[Stored data]

----

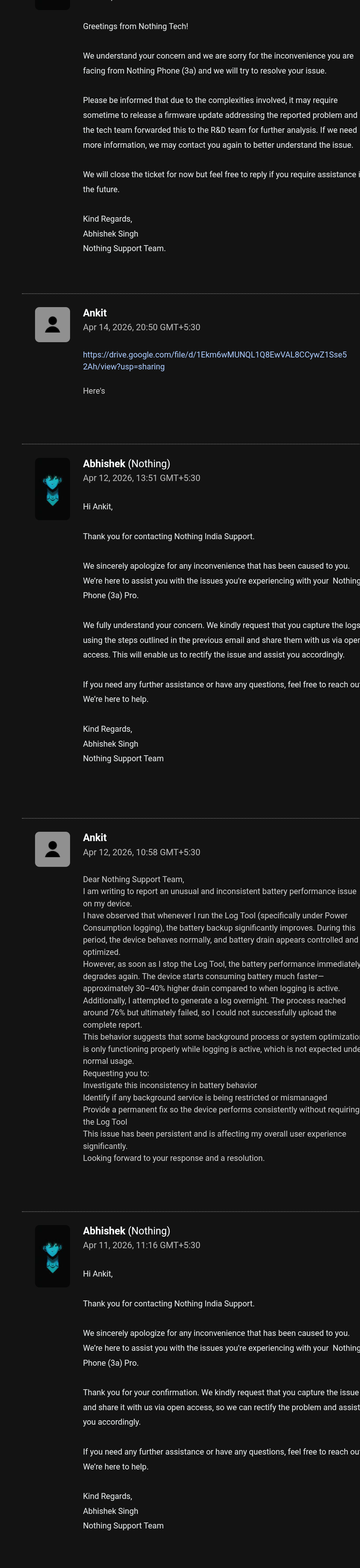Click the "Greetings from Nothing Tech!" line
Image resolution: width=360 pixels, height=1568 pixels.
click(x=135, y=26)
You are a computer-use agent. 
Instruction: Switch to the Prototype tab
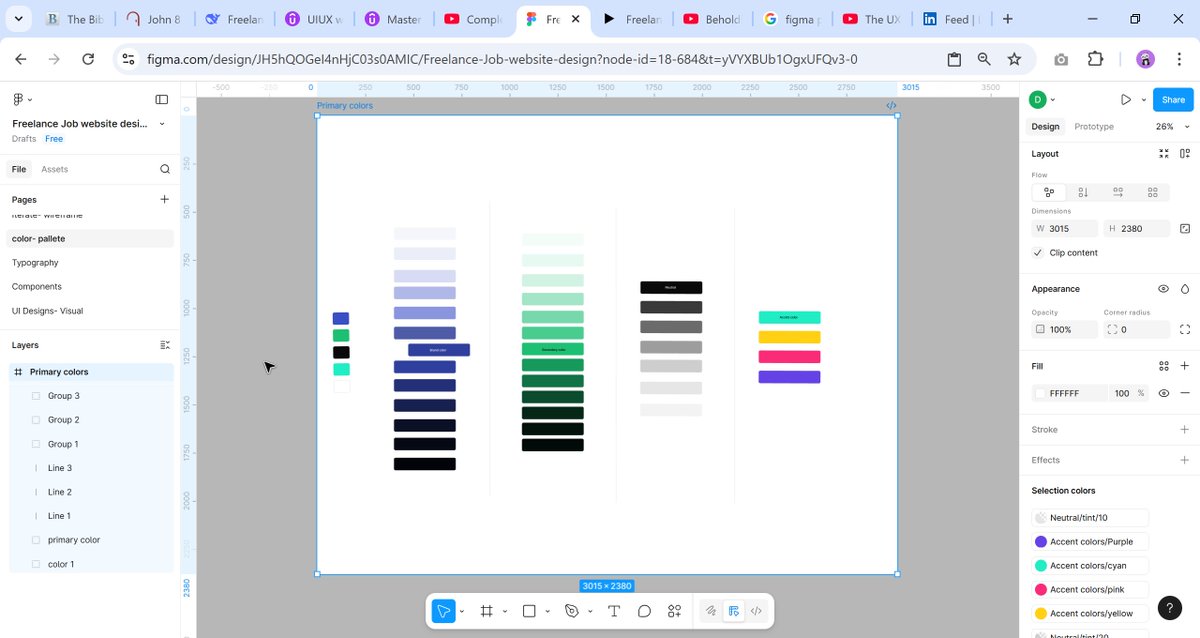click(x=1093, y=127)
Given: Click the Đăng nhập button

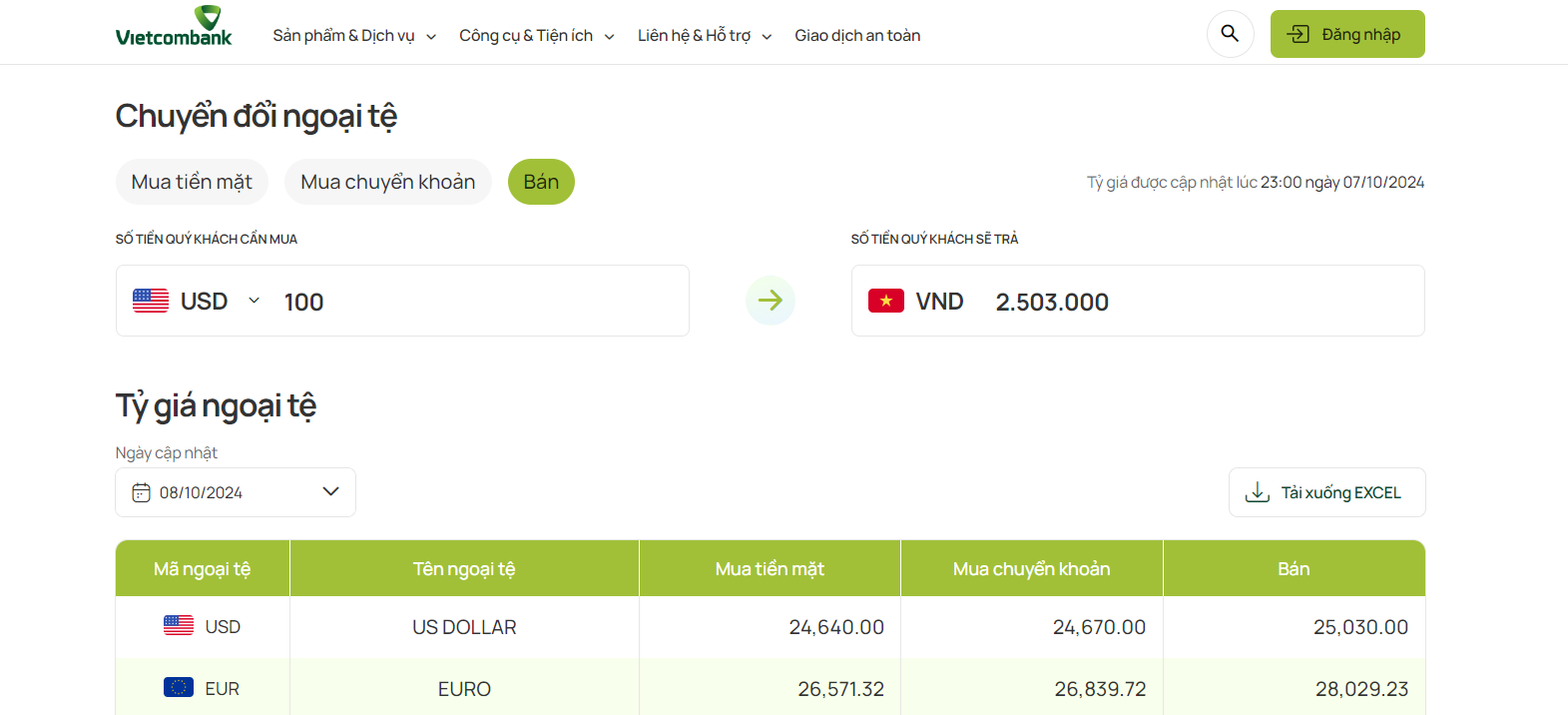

----

What the exercise asks ▸
Each line from the one that holds "Instruction: Switch to the Prototype tab" through the final line of the data must be retyped exactly; the pictures must not appear.

Reply ▸
Instruction: Switch to the Prototype tab
click(x=1093, y=127)
Given: Click the Đăng nhập button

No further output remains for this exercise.